▶ Tareas requeridas:
1. Responde según el fragmento:
(a) ¿Qué parece ser mayor enemigo que la mala compañía si no se es lo suficientemente fuerte?
(b) ¿A quién se dirige Antígona al comienzo de su comentario?
(c) ¿Cómo se experimenta el presente liberado de la protagonista?
2. ¿Puedes transcribir sin cambios el tramo del fragmento que va desde "O dicho de otro" hasta "que tenía antes."?

▶ Fragmento de origen:
O dicho de otro modo: cuando la soledad te acosa, hasta el horror que te acompañó en otros tiempos puede llegar a echarse de menos.
La soledad parece ser mayor enemigo que la mala compañía, si no se es lo suficientemente fuerte.
Lo has interpretado muy bien.

Antígona dijo...

Ciertamente, Dusch, este marido ya no podrá darle ningún problema, y en el fondo la protagonista del relato se ha liberado por fin con su muerte de mucho sufrimiento. El problema sea tal vez que ella no esté dispuesta a reconocer tal liberación, por más que la viva día a día. Su presente liberado es experimentado como ausencia, como pérdida, y no como un estado mejor que el que tenía antes.

Creo que la necesidad de reinventar el pasado es constante en todos nosotros. Nuestros recuerdos son algo vivo, algo que se va transformando con nosotros, que se va modificando en función de cómo nos vemos o queremos ver en cada momento. No hay posibilidad de saber si nuestros recuerdos son el reflejo de las vivencias que dieron lugar a ellos. Tal vez en un primer momento sí, pero con el paso del tiempo, cada vez que volvamos a ellos no dejaremos de alterar aspectos de los mismos en función de cómo nos sintamos en el presente.

▶ Datos disponibles:
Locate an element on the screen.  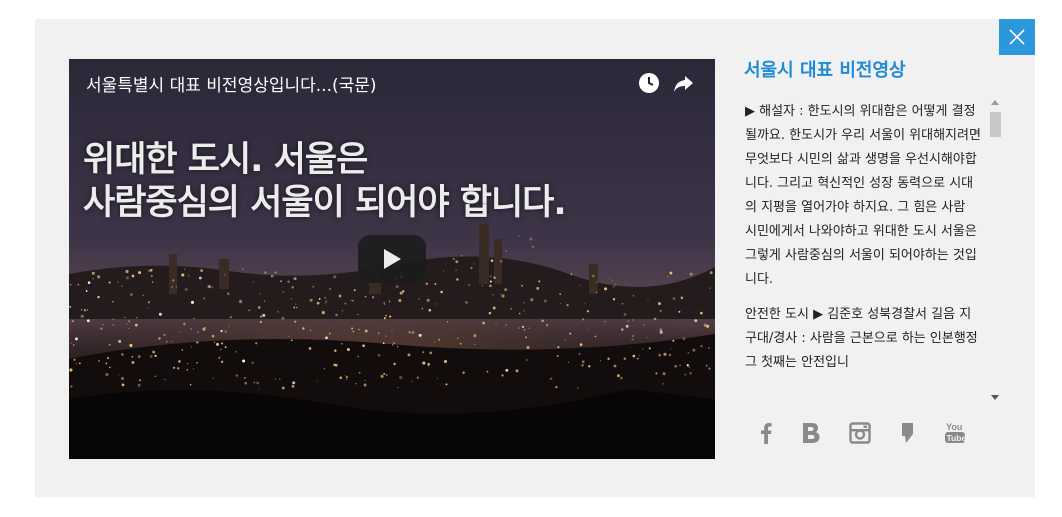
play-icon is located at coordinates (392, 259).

* * *

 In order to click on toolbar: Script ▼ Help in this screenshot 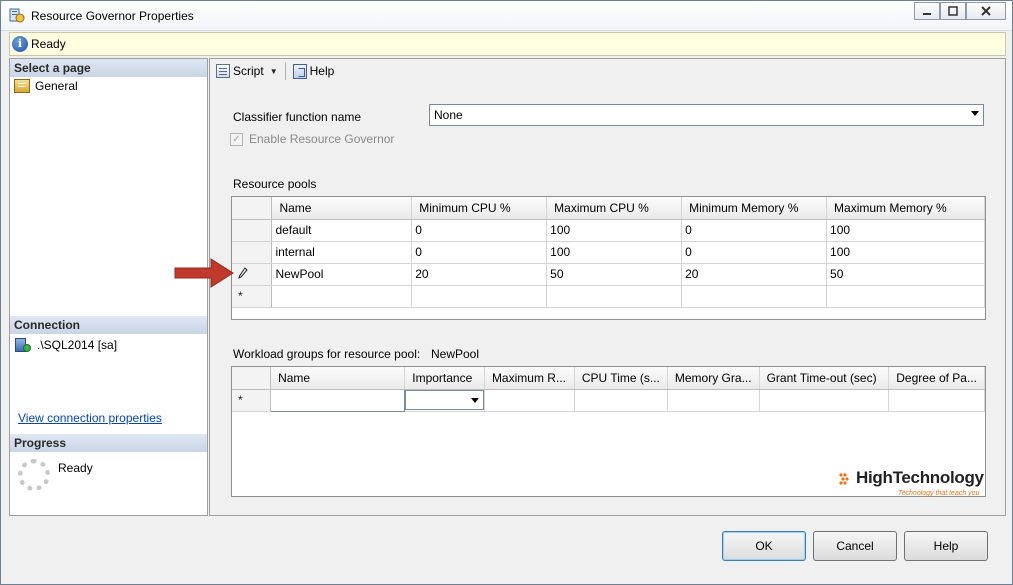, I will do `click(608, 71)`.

▶ Respuestas esperadas:
1.
(a) La soledad.
(b) A Dusch.
(c) Como ausencia, como pérdida, y no como un estado mejor que el que tenía antes.

2.
O dicho de otro modo: cuando la soledad te acosa, hasta el horror que te acompañó en otros tiempos puede llegar a echarse de menos.
La soledad parece ser mayor enemigo que la mala compañía, si no se es lo suficientemente fuerte.
Lo has interpretado muy bien.

Antígona dijo...

Ciertamente, Dusch, este marido ya no podrá darle ningún problema, y en el fondo la protagonista del relato se ha liberado por fin con su muerte de mucho sufrimiento. El problema sea tal vez que ella no esté dispuesta a reconocer tal liberación, por más que la viva día a día. Su presente liberado es experimentado como ausencia, como pérdida, y no como un estado mejor que el que tenía antes.